[[ SOURCE RECORDS open ]]
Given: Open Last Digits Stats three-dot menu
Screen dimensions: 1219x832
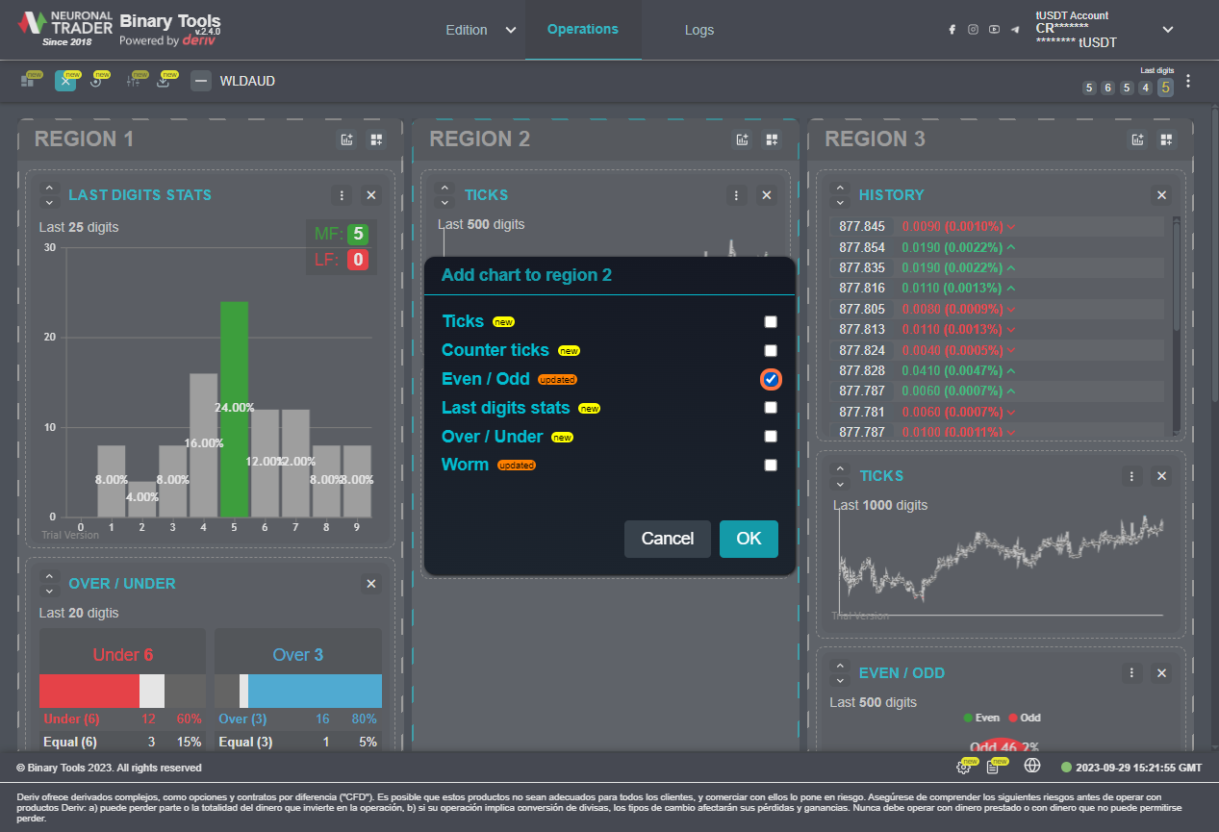Looking at the screenshot, I should (x=342, y=195).

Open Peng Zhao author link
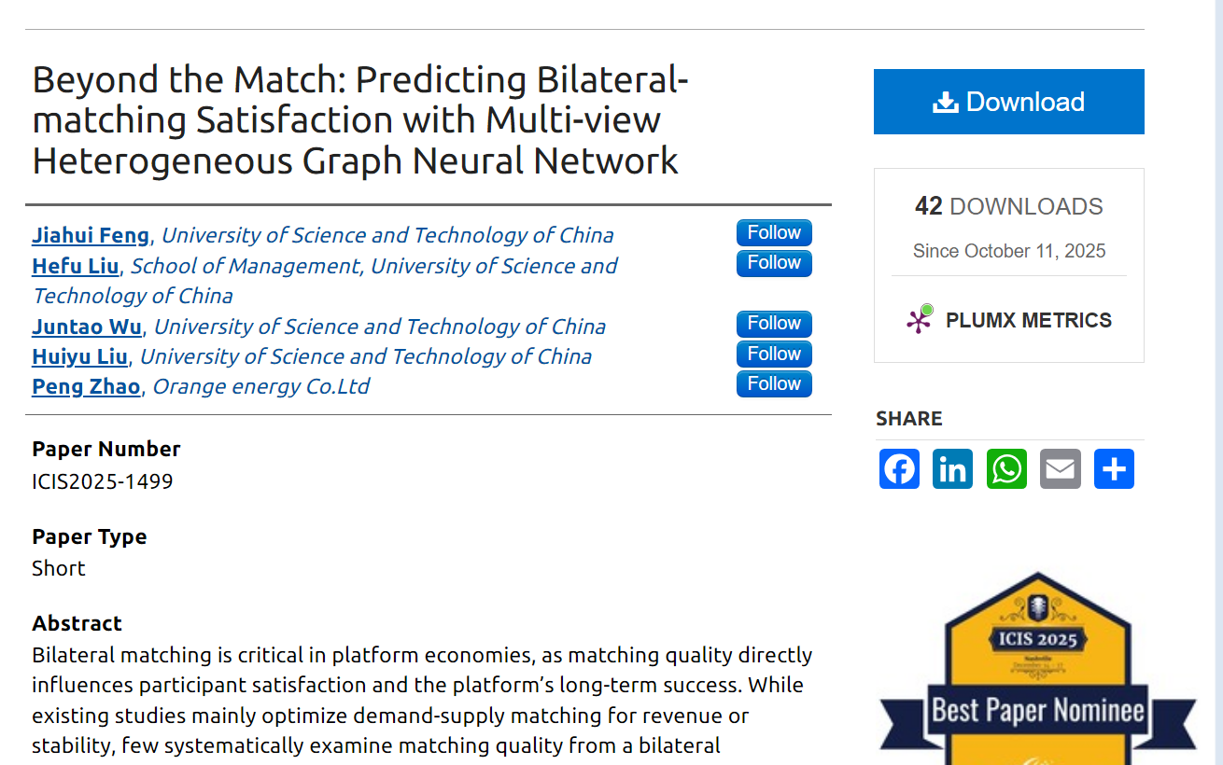click(x=86, y=386)
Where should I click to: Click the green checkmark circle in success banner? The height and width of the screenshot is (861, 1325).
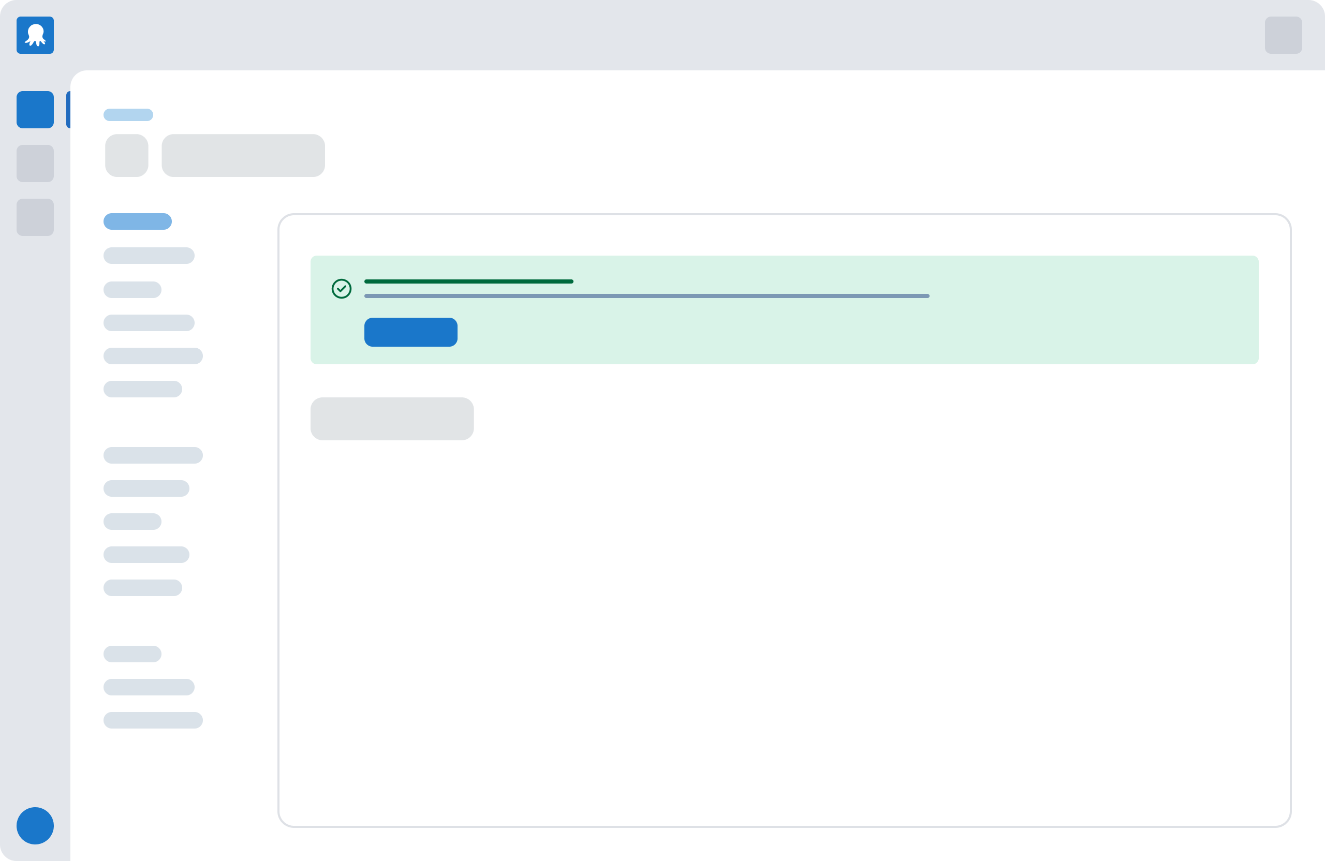[341, 289]
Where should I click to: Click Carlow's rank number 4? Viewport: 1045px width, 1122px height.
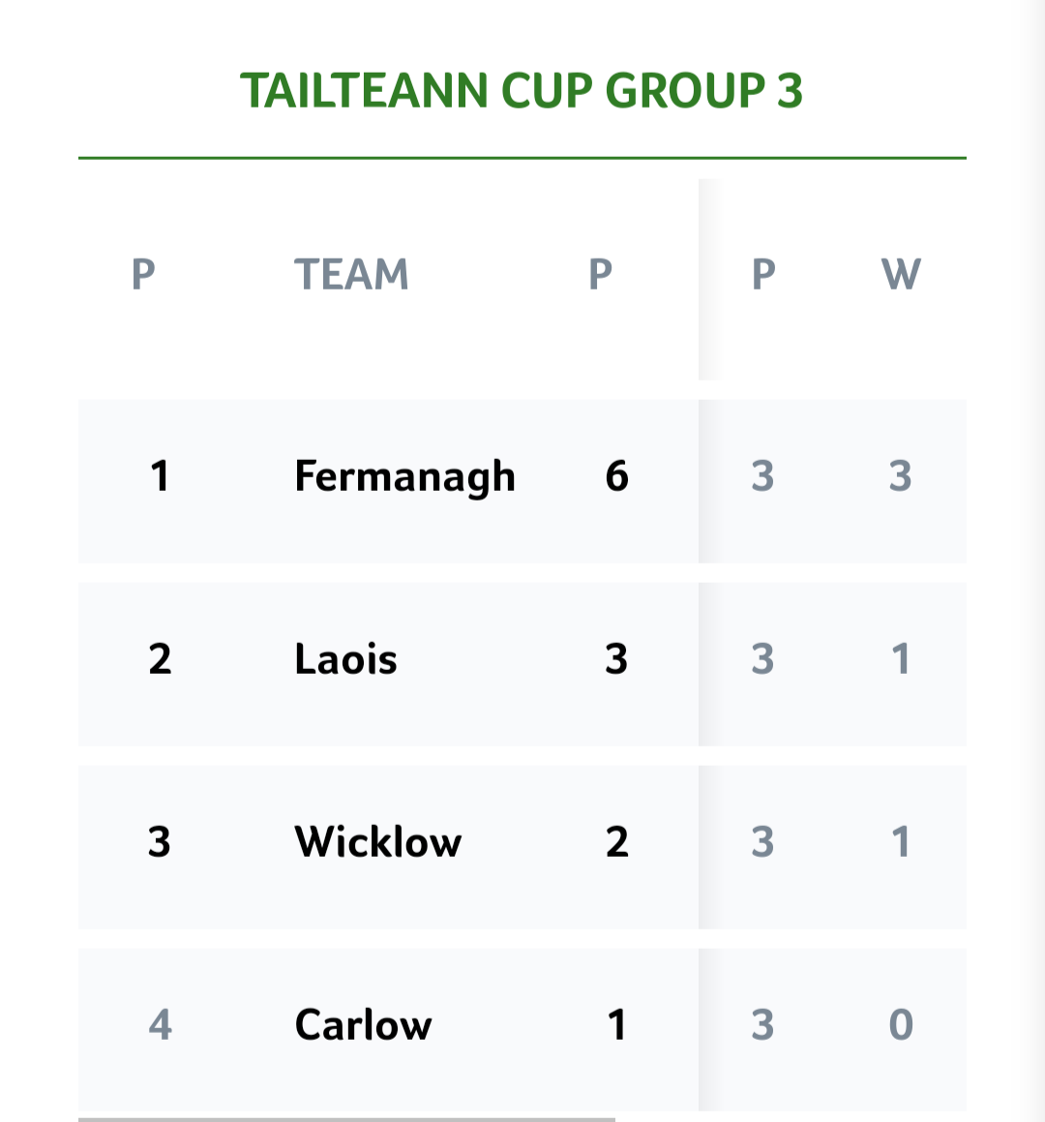pyautogui.click(x=161, y=1024)
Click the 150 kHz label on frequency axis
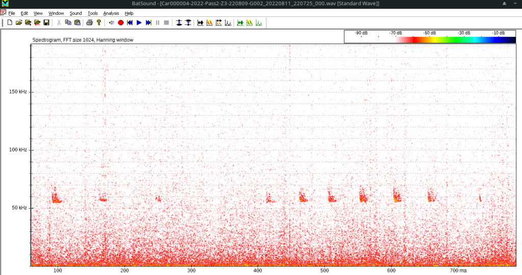The width and height of the screenshot is (522, 275). pyautogui.click(x=18, y=92)
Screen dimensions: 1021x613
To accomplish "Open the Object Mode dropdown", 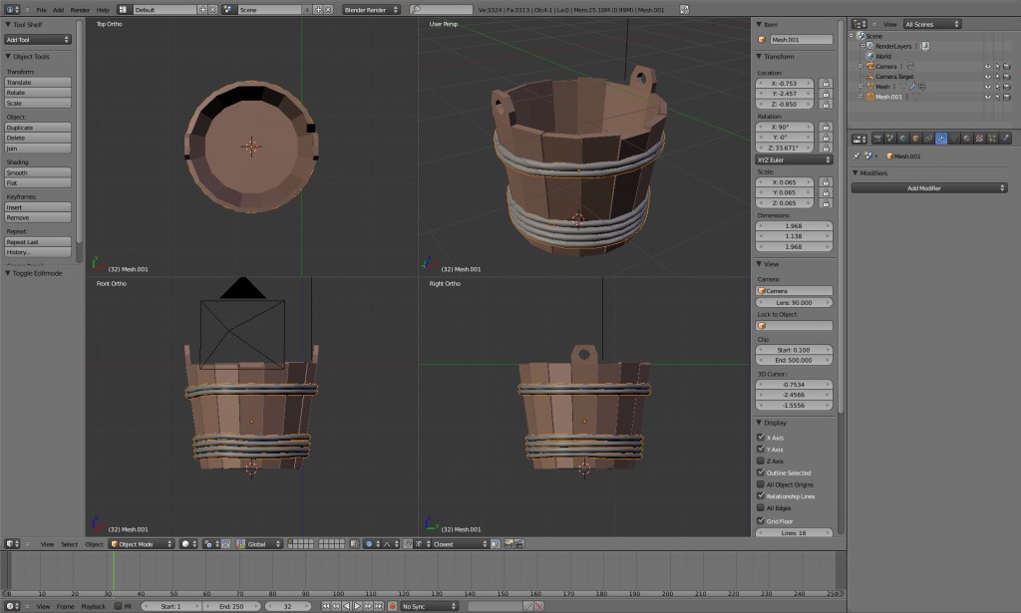I will click(143, 544).
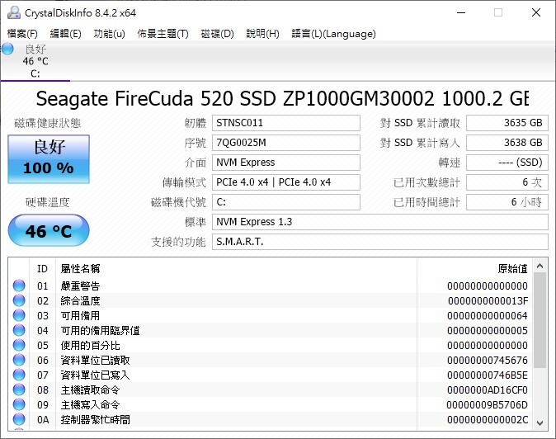Open the 語言(Language) menu

(x=333, y=34)
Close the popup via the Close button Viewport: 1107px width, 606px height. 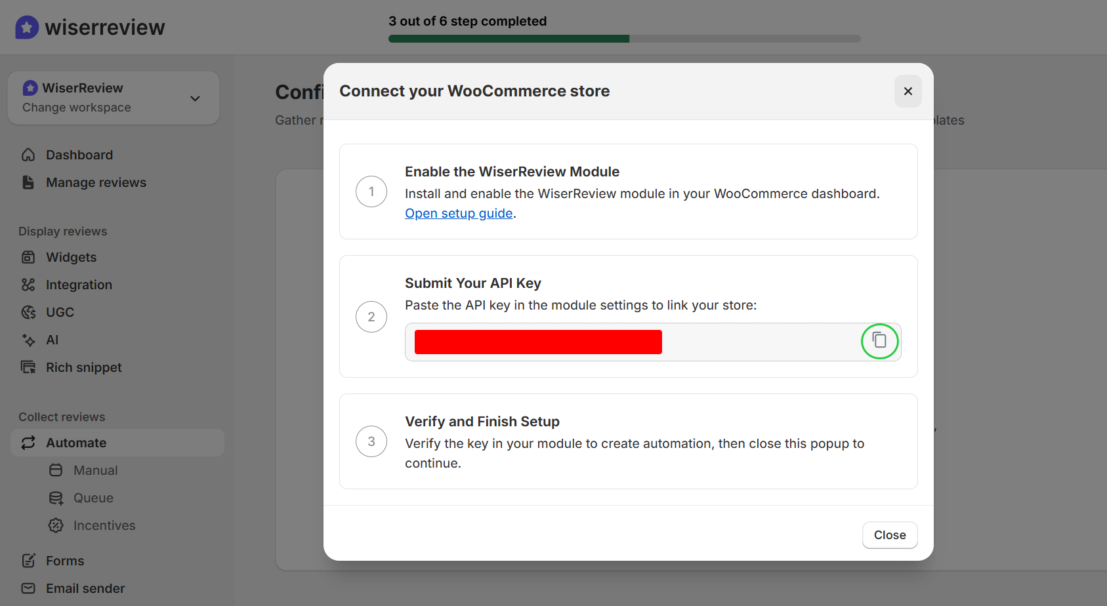point(890,535)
[[ SOURCE RECORDS closed ]]
* **EXERCISE DIRECTIONS**
Go to the line above that contains "Where should I click to: Click Carlow's" and reproduce everything exactly from there through the line that contains "Screen dimensions: 1021x613", leaving out the pictures.

* **ANSWER TO THE EXERCISE**
Where should I click to: Click Carlow's rank number 4? Viewport: 1045px width, 1122px height.
pyautogui.click(x=161, y=1024)
Click the 150 kHz label on frequency axis
The width and height of the screenshot is (522, 275). pyautogui.click(x=18, y=92)
Screen dimensions: 1021x613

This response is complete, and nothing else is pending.